– Она собирается, Габриэл, – сказала тетушка Кейт.
– А кто там играет наверху? – опять спросил он.
– Никто, все уже разошлись.
– Нет-нет, тетя Кейт, – поправила Мэри-Джейн. – Бартелл Д’Арси и мисс О’Каллахан еще не ушли.
– Как бы ни было, кто-то там бренчит на рояле, – заметил Габриэл.
Мэри-Джейн оглядела мистера Брауна и Габриэла и, зябко поводя плечами, сказала:
– Вы так закутаны оба, что мне на вас холодно смотреть. Не завидую, как вы будете добираться домой в такой час.
– А по мне, так самое милое бы сейчас, – браво заявил мистер Браун, – это бодрая прогулочка за городом или же запрячь резвую лошадку да с ветерком прокатиться.
– У нас раньше дома была отличная лошадь и коляска, – сказала тетушка Джулия уныло.
– Незабвенный Джонни, – подхватила со смехом Мэри-Джейн.

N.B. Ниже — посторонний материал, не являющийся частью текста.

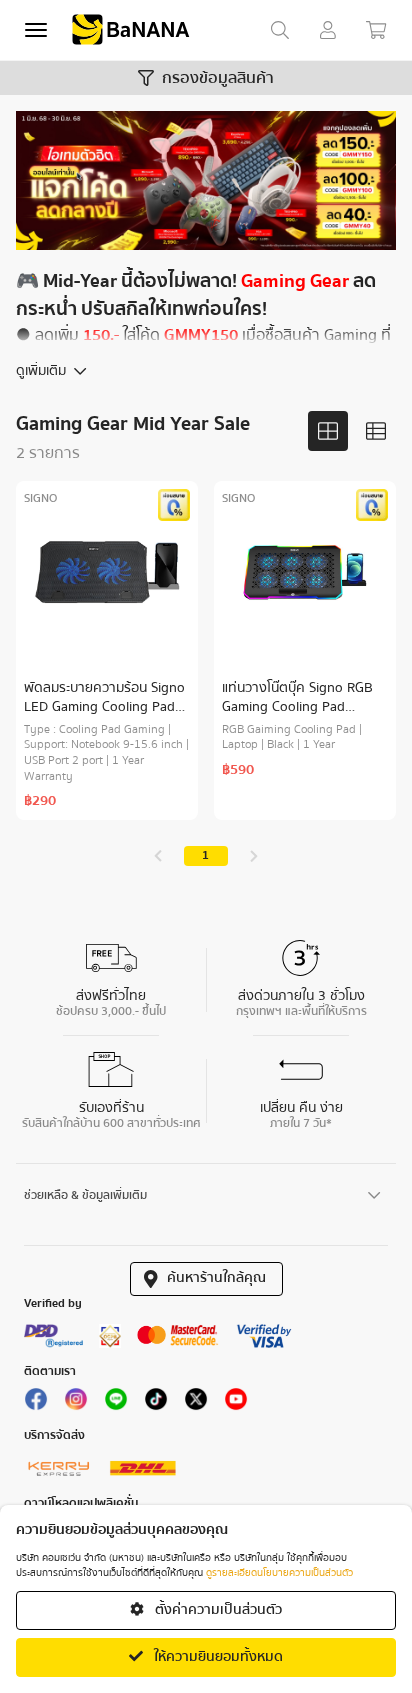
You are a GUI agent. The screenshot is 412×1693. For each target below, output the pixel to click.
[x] (196, 1404)
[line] (116, 1404)
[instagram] (76, 1404)
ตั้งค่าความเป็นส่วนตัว (217, 1610)
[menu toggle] (36, 30)
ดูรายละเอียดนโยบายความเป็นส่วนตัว (279, 1573)
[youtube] (236, 1404)
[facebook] (36, 1404)
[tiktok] (156, 1404)
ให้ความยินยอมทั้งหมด (217, 1657)
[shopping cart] (376, 30)
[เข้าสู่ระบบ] (328, 30)
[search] (280, 30)
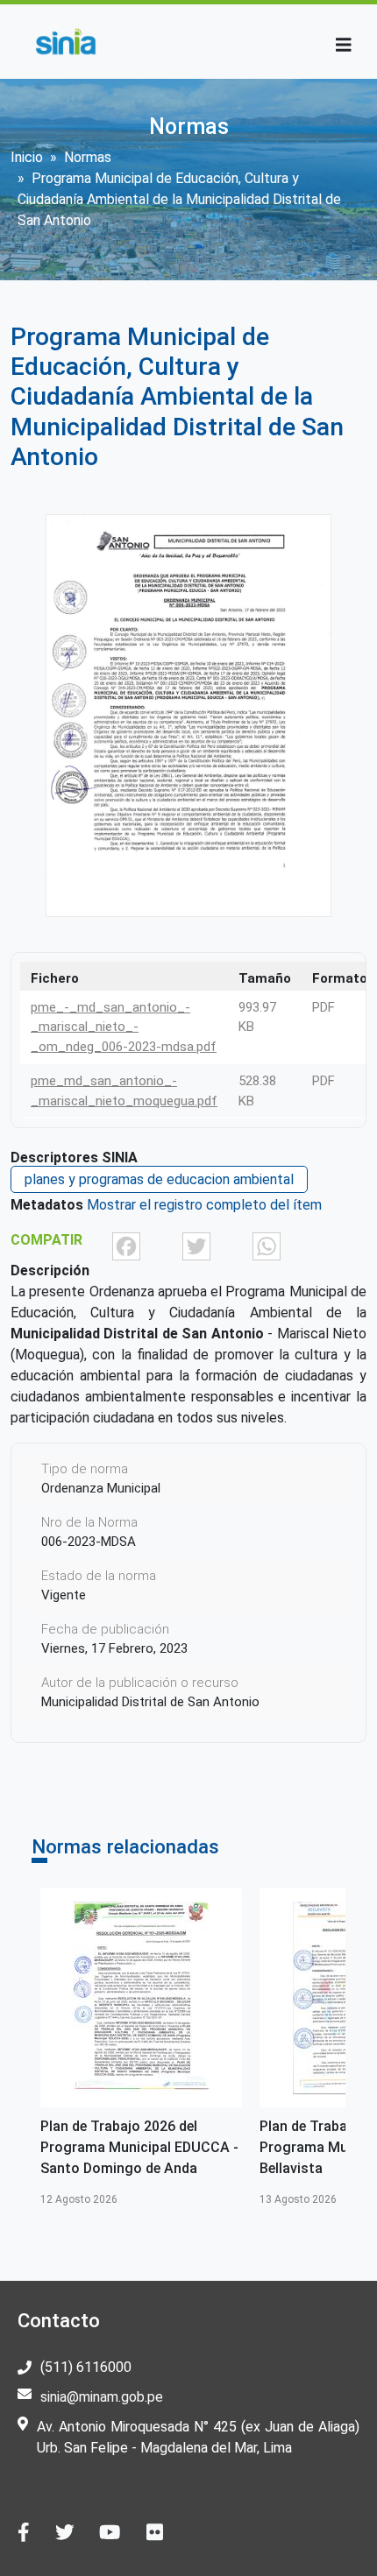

Тетушка Кейт и Габриэл тоже засмеялись.
– А что такого чудесного в этом Джонни? – спросил мистер Браун.
– Покойный и оплакиваемый Патрик Моркан, то бишь наш дедушка, – начал Габриэл, – в последние свои годы именовался в просторечии старый джентльмен и был по роду занятий клеевар.
– О, Габриэл, – сказала тетушка Кейт, смеясь, – у него была крахмальная фабрика.
– Ну, будь там крахмал или клей, – продолжал Габриэл, – но, во всяком случае, старый джентльмен имел лошадь по кличке Джонни. И Джонни провел всю жизнь на фабрике старого джентльмена, изо дня в день шагая по кругу и вращая большой жернов. Все шло чудесно, но затем с Джонни приключилась трагическая история. В один прекрасный день старый джентльмен пожелал совершить выезд в собственной карете на военный парад в парке, вместе с высшим дублинским светом.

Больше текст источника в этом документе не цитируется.